Anı yaşamak için kenara koymanız gereken tek kaygı gelecek kaygısı da değil. Geçmişte yaşadığınız pişmanlıkları da olabildiğince unutun. Geçmişe takılıp kalmakta ruhunuzu olması gerekenden daha hızlı yaşlandırır.
Her şeyi merak edin. Her şeyi sorgulayın. Fakat sorgulamayı çok da abartmayın ki kendinizi bir anda dipsiz bir kuyuda bulmayın. Merak ve sorgulamak zihninizi dinç tutar. Hiçbir şeyi olduğu için kabul etmeyin. "Neden" diye sormak ve yeni şeyler öğrenmek hem çevrenizi hem de başka insanları daha iyi anlamanızı sağlar. Aklınızı çalıştırır ve işleyen demir ışıldar. Bırakın zihninizin ışıltısı hem gözlerinizden hem de bedeninizden dünyaya saçılsın.

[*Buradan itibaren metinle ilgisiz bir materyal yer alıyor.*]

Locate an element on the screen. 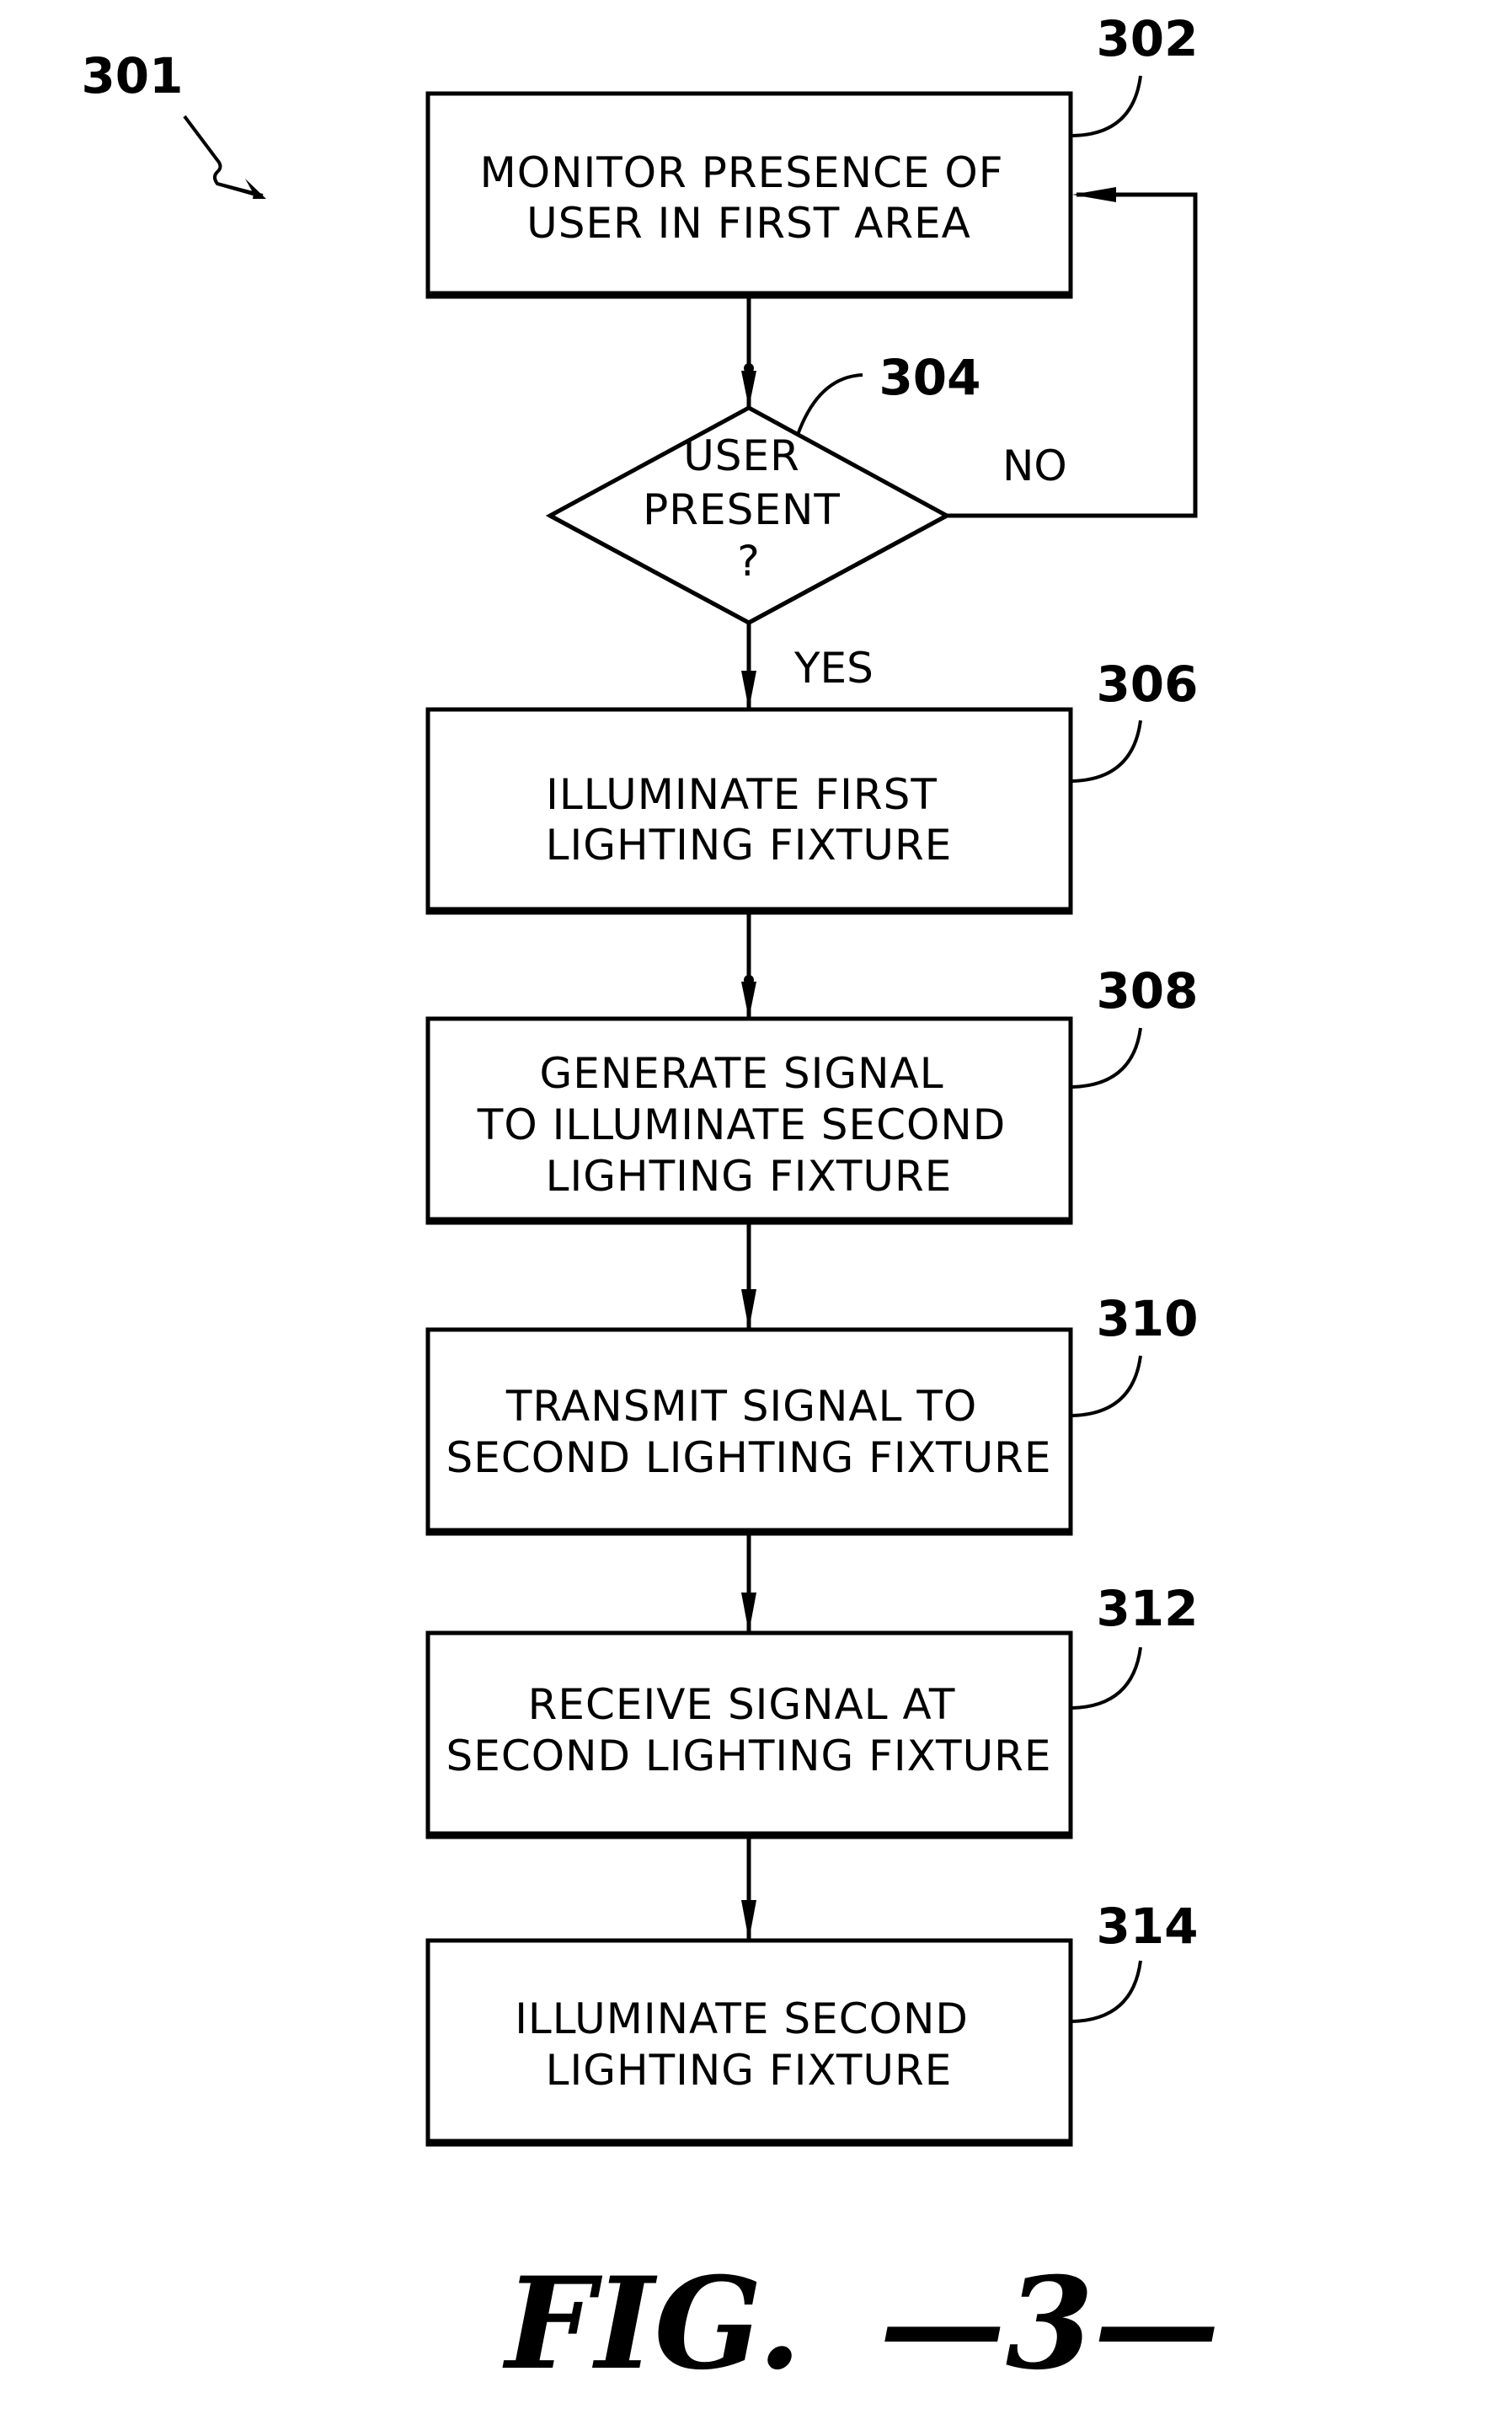  step-302-box: MONITOR PRESENCE OF USER IN FIRST AREA is located at coordinates (749, 195).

İnsanları "iyi" veya "kötü" diye yargılamadan önce onları tanımaya çalışın. İçlerindeki iyilikleri görüp onları dışarı çıkarmalarına yardımcı olun. Bu bazı insanlarda işe yaramasa da siz elinizden geleni yaptığınıza eminseniz iyi hissedebilirsiniz. Fakat bunu yapacağım diye de kendinizi paralayıp karamsar insanların girdaplarında boğulmamaya dikkat edin.

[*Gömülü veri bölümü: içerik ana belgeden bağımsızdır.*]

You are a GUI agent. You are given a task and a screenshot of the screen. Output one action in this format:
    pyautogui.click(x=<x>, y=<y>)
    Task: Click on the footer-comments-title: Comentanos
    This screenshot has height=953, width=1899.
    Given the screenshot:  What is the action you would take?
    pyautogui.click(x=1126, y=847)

Zihninizin gençliği bedeninizi etkileyebileceği gibi yorucu ama keyifli bir fiziksel aktiviteden sonra vücudun salgıladığı endorfin de zihninizi dinç tutar. Daha olumlu, mutlu ve enerjik bir insan olmanızı sağlar.
Mesela çok sevdiğiniz bir kitabı yeniden okuyun. Kitabı ilk okuduğunuz zamanda hissettiklerinizi ve neden o hisleri yaşadığınızı hatırlamaya çalışarak kendinizi zamanda biraz geri götürün. Tekrar okuduğunuzda neler hissettiyseniz geçmişte hissettiklerinizle karşılaştırın ve üstüne biraz düşünün. Çok sevdiğiniz bir filmi yeniden izleyebilir veya çok sevdiğiniz ama uzun süredir dinlemediğiniz bir şarkıyı da dinleyebilirsiniz.

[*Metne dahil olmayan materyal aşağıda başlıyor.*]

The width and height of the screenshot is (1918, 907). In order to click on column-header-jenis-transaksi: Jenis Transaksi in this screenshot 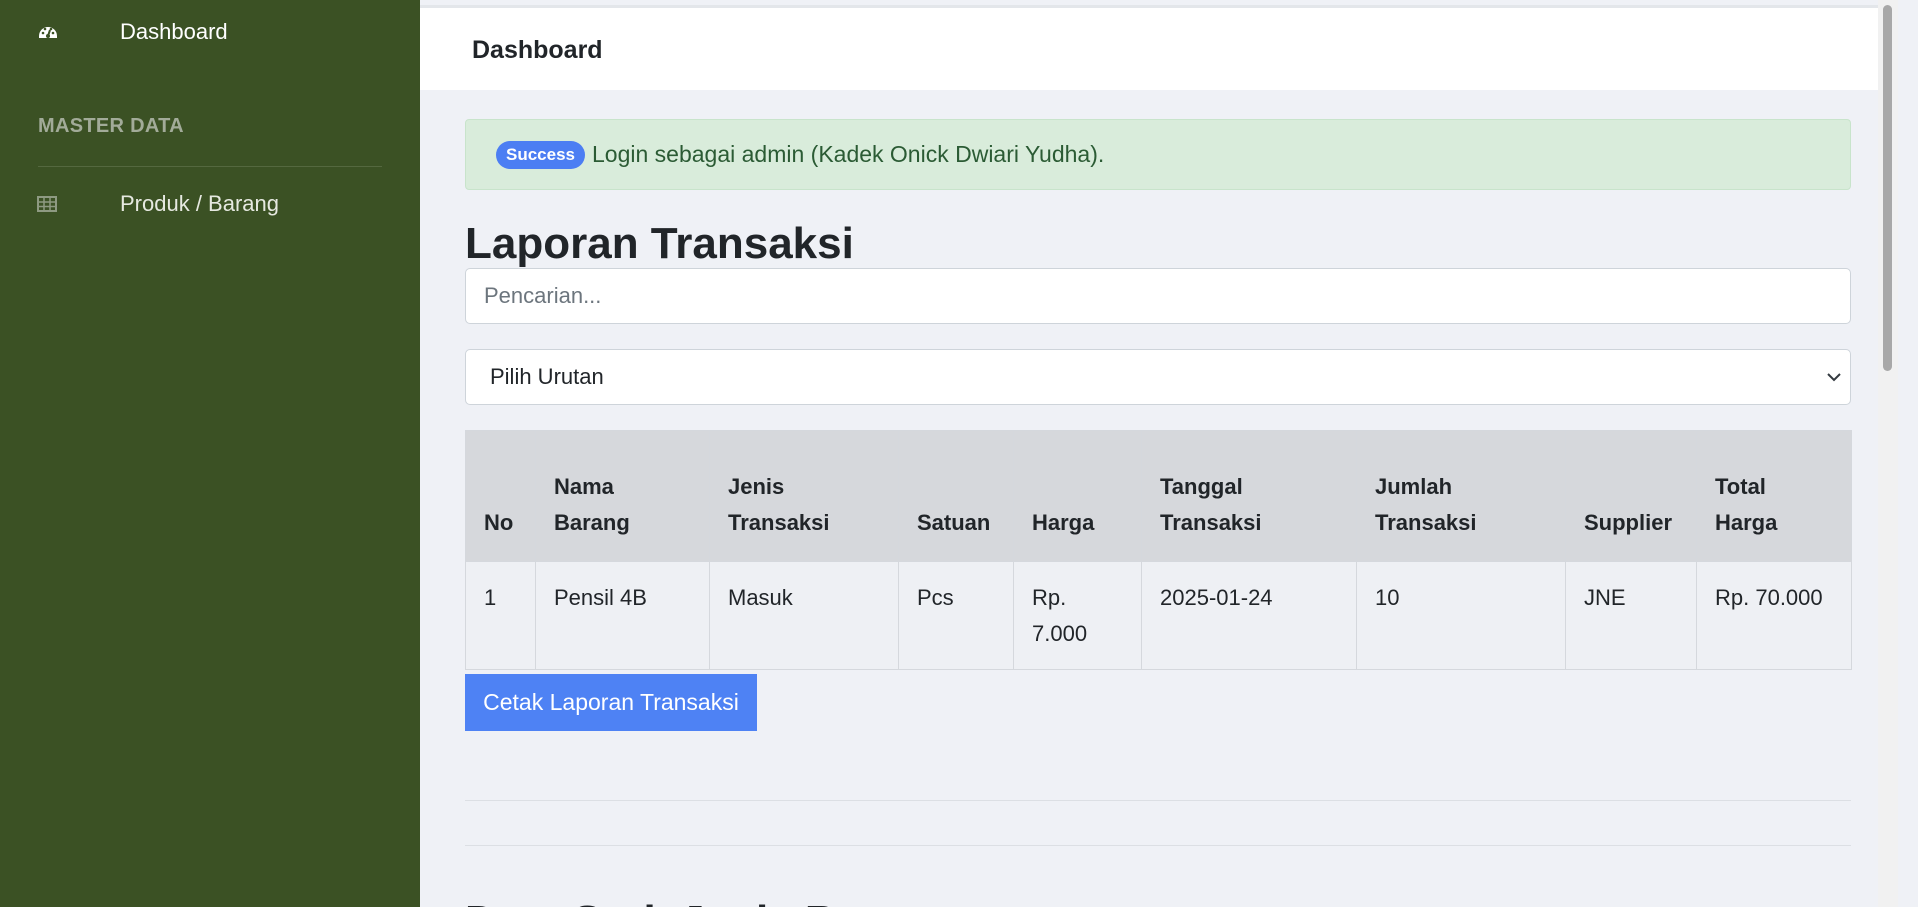, I will do `click(804, 496)`.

Çok basit: "Eğer bir konuda çözüm yoksa zaten endişe etmeye değmez çünkü zaten yapabileceğiniz bir şey yoktur. Eğer yapabilecek bir şey varsa da endişe etmeye gerek yok çünkü zaten çözüm bulunacaktır."
Sağlıklı beslenmek için strese girmekle sağlıklı beslenmeyi hiç umursamamak arasında neredeyse hiçbir fark olmadığını biliyor muydunuz? Biri zihninizi diğeri bedeninizi yorar. İkisi de erken yaşlanmaya neden olur.